**EXERCISE PASSAGE**:
····················

The document you generate is a ready-to-use draft, not a will that is already in force. Under A.R.S. Section 14-2503, Arizona recognizes a holographic will as valid when the signature and the material provisions are in your own handwriting. That means you take the draft and copy the substantive parts out by hand, then sign it. Once you have done that, no witnesses and no notary are required for it to be legally effective.

Arizona law treats a handwritten (holographic) will differently from a typed one. A printed document that you simply sign would need witnesses to be valid. A holographic will skips the witness requirement, but only because the key provisions are in your own handwriting, which is what proves the document is genuinely yours. So the handwriting is not busywork: it is the exact thing that makes the will valid without witnesses in Arizona.

Arizona is a community property state, which changes how this works. Your spouse already owns one half of the community property you built during the marriage, and that half is theirs regardless of what your will says. Beyond that, Arizona has no spousal elective share: unlike most states, it does not let a surviving spouse claim a fixed percentage of your estate, because community property is treated as the protection instead. You can generally disinherit an adult child, but to avoid an accidental omission being challenged you should name the child clearly and state your intention. A short, deliberate sentence is far safer than silence.

····················

**SUPPLIED ENTRIES**:
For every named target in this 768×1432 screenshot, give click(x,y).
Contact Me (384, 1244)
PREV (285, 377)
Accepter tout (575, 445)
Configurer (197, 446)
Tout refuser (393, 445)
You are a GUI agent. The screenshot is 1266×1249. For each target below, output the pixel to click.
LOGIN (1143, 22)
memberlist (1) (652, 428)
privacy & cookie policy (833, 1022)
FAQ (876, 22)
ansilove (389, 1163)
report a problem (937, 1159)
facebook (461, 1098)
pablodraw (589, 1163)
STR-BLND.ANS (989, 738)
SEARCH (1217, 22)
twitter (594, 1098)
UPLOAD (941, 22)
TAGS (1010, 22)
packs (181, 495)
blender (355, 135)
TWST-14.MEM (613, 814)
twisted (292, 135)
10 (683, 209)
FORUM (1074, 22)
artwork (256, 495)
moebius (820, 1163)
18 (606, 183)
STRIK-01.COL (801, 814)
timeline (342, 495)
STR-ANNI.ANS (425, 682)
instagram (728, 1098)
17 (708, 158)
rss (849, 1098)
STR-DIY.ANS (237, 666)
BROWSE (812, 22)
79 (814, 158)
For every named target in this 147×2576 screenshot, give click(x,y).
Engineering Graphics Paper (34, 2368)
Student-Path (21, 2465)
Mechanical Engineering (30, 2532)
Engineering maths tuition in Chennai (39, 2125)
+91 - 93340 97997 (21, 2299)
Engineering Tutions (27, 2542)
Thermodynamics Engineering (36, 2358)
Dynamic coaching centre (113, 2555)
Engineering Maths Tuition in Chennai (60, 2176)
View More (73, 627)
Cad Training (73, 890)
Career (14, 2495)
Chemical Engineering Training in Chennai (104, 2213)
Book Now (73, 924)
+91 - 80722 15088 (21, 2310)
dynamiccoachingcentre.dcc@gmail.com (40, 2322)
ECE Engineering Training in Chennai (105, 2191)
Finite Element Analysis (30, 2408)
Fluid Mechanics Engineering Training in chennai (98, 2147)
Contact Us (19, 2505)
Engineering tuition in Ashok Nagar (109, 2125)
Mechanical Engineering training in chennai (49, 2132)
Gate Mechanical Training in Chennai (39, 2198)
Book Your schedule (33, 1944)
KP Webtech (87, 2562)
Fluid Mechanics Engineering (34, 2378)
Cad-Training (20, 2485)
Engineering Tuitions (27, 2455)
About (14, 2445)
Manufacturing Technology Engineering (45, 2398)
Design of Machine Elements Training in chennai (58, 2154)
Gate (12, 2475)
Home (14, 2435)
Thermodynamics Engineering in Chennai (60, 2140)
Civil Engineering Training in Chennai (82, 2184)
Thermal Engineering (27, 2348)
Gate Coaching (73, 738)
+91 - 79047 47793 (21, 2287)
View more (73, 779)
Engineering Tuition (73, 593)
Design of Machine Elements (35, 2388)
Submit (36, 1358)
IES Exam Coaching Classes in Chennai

····················

**WHAT YOU NEED TO DO**:
1: In the passage on Arizona wills, starting at the words "The document you" and ending after "witnesses in Arizona.", rewrite that stretch with "draft" changed to "preliminary version".
2: Extend the passage on Arizona wills beyond its final sentence.
The rows have no connection to the passage on Arizona wills.

**OUTPUTS BY TASK**:
1:
The document you generate is a ready-to-use preliminary version, not a will that is already in force. Under A.R.S. Section 14-2503, Arizona recognizes a holographic will as valid when the signature and the material provisions are in your own handwriting. That means you take the preliminary version and copy the substantive parts out by hand, then sign it. Once you have done that, no witnesses and no notary are required for it to be legally effective.

Arizona law treats a handwritten (holographic) will differently from a typed one. A printed document that you simply sign would need witnesses to be valid. A holographic will skips the witness requirement, but only because the key provisions are in your own handwriting, which is what proves the document is genuinely yours. So the handwriting is not busywork: it is the exact thing that makes the will valid without witnesses in Arizona.

2:
Keep the signed original somewhere safe and tell the person you named as personal representative where it is, since only the original can be probated. A fireproof box or safe at home works, as does a bank safe deposit box (be aware access can be delayed after death). Arizona also lets you deposit your will with the clerk of the superior court for safekeeping during your lifetime under A.R.S. Section 14-2515. There is no statewide will registry in Arizona, so make sure at least one trusted person knows the location.

We strongly recommend against a single joint document. Each spouse should make a separate will. The clean way to do this is mirror wills: two individual holographic wills with matching terms, for example each leaving everything to the other and then to the children. Because a holographic will must be in the testator's own handwriting, one shared sheet cannot be in both of your handwritings at once. Separate wills also let either of you update your own will later without tangling the other's.

Yes. A will only takes effect at death, so you can revise it any time while you are alive and of sound mind. The simplest and safest route is to handwrite a fresh holographic will that states it revokes all prior wills, then sign and date it. Avoid crossing things out or writing notes in the margins of an existing will, since that invites confusion and disputes. After a major life change such as a marriage, divorce, or a new grandchild, it is worth making a new one.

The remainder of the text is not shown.